De notre correspondante
à New York
Le lupus érythémateux disséminé (LED) est une maladie auto-immune presque toujours accompagnée par la production d'autoanticorps, qui contribuent directement aux manifestations pathologiques. Mais ces anticorps précédent-ils l'apparition des symptômes du lupus ?
En fait, on ne sait pas grand-chose sur l'histoire auto-immune des patients avant la manifestation clinique de la maladie. Une étude d'Arbuckle (Oklahoma Medical Research Foundation) et coll. éclaire ce point.
Les investigateurs ont profité de la mine d'informations exceptionnelle que constitue le dépôt de sérum du ministère de la Défense américain. Depuis 1985, l'armée y conserve tous les échantillons sériques de son personnel, prélevés tous les deux ans à partir du recrutement. Le dépôt contient, à ce jour, pas moins de 30 millions d'échantillons recueillis chez plus de 5 millions de militaires.
En examinant les dossiers médicaux, les médecins ont identifié 130 patients atteints de lupus. Pour chacun, 4 témoins ont été sélectionnés au hasard parmi les militaires de même âge, sexe, ethnie et date de recrutement. Arbuckle et coll. ont ensuite recherché dans les échantillons sériques des patients et des témoins, les différents autoanticorps associés à l'affection.
Plusieurs années avant le diagnostic
Les résultats montrent que les symptômes sont précédés par une apparition d'autoanticorps, généralement plusieurs années avant le diagnostic clinique.
Quatre-vingt-huit pour cent des 130 patients étaient porteurs d'un ou de plusieurs autoanticorps lupiques avant le diagnostic - jusqu'à neuf ans plus tôt et, en moyenne, trois ans. Il est à noter que, au moment du premier prélèvement sanguin, seulement 25 % des 130 patients n'ont pas d'autoanticorps, aussi l'étude sous-estime-t-elle les durées entre l'apparition des autoanticorps et le diagnostic. En outre, 4 % des témoins sont aussi positifs pour un ou plusieurs autoanticorps.
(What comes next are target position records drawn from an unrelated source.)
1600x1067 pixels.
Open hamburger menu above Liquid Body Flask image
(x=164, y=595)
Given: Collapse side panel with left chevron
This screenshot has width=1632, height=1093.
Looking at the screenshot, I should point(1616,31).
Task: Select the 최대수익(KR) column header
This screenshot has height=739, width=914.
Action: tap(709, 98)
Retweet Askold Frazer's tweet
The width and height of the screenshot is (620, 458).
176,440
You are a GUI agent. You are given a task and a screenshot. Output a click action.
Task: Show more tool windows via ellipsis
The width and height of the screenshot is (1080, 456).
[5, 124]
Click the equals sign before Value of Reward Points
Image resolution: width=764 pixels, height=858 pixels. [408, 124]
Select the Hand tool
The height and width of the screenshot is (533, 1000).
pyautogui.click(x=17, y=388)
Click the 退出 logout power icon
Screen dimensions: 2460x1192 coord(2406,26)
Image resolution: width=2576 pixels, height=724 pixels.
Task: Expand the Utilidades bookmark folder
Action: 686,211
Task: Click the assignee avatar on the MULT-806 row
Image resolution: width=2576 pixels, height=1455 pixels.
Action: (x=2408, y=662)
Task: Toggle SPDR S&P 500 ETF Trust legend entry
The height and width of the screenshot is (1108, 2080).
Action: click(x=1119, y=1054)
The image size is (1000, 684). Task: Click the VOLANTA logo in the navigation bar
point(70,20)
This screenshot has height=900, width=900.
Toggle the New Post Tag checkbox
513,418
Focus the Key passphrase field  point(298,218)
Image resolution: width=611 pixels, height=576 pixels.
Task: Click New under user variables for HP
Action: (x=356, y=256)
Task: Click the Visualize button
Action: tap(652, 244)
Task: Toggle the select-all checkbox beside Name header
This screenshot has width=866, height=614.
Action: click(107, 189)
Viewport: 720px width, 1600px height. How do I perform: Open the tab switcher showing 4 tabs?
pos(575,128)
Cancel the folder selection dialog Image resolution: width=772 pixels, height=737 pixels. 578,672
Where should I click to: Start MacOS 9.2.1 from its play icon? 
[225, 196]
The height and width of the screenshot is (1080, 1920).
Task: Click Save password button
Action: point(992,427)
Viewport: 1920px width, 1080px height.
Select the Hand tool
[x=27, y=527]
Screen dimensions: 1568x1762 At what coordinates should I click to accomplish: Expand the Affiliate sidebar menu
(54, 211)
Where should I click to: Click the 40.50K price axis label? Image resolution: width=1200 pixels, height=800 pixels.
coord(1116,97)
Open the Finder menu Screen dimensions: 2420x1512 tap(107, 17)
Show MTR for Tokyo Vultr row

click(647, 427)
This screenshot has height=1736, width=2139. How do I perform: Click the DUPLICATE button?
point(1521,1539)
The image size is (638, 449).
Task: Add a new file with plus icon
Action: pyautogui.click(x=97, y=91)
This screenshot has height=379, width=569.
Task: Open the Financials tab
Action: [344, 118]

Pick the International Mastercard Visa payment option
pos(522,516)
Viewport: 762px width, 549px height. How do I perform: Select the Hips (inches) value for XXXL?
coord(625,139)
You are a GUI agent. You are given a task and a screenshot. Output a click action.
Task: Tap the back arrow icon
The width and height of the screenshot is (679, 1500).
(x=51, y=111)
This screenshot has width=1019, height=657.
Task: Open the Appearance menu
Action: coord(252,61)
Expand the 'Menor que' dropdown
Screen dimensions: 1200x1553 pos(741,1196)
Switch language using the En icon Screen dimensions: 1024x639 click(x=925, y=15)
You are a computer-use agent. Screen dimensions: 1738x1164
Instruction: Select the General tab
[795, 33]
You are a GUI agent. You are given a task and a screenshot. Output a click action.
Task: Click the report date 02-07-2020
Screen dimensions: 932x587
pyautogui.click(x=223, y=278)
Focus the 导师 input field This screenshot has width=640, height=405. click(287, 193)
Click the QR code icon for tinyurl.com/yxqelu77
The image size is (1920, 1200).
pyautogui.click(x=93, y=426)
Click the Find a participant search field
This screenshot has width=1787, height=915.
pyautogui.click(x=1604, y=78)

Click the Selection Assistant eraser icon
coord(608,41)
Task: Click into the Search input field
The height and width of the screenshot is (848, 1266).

La montée des autoanticorps suit généralement un cours prévisible chez les patients. En première vague arrivent les anticorps antinucléaires (chez 78 %), antiphospholipides (18 %), anti-Ro (47 %) et anti-La (34 %), peu spécifiques, qui apparaissent en moyenne trois ans avant le diagnostic. Viennent ensuite les anticorps plus spécifiques, anti-double brin d'ADN (55 %), deux ans avant le diagnostic, puis anti-Sm (32 %) et anti-ribonucléoprotéine nucléaire (26 %), un an en moyenne avant les symptômes.
Trois phases
Ainsi, les investigateurs dégagent trois phases :
- normale asymptomatique sans autoanticorps ;
- en présence d'une prédisposition génétique et de facteurs d'environnement, évolution vers une phase d'auto-immunité bénigne, avec des autoanticorps peu spécifiques (souvent trouvés chez les sujets normaux) ;
- une troisième phase d'auto-immunité pathogénique, avec présence d'autoanticorps plus spécifiques (anti-double brin d'ADN, anti-Sm et anti-ribonucléoprotéine nucléaire) et survenue des symptômes conduisant au diagnostic.
« Le nombre de types d'autoanticorps continue d'augmenter jusqu'au moment du diagnostic et de l'intervention thérapeutique », concluent les investigateurs. « Le lupus érythémateux disséminé, par conséquent, est le point culminant d'anomalies auto-immunes complexes qui débutent simplement et qui, ensuite, se disséminent et se multiplient. »
D'après le Dr Robert Shmerling (Harvard Medical School), auteur d'un commentaire, l'apparition des autoanticorps selon une séquence reproductible avant le début clinique du lupus offre des indices sur la pathogenèse. « Plus d'un facteur déclenchant de l'environnement pourrait être nécessaire pour induire la formation séquentielle des autoanticorps et les premiers, peu spécifiques, pourraient être impliqués dans la formation des autoanticorps plus spécifiques. Si les facteurs déclenchants restent inconnus, nous avons maintenant une meilleure idée du moment où l'exposition pourrait survenir. »
« Cette étude souligne aussi la nécessité de ne demander les tests d'autoanticorps que très sélectivement », ajoute-t-il, étant donné la possibilité de faux positif des autoanticorps antinucléaires qui pourrait alarmer inutilement des patients.
« New England Journal of Medicine », 16 octobre 2003, p. 1526, 1499.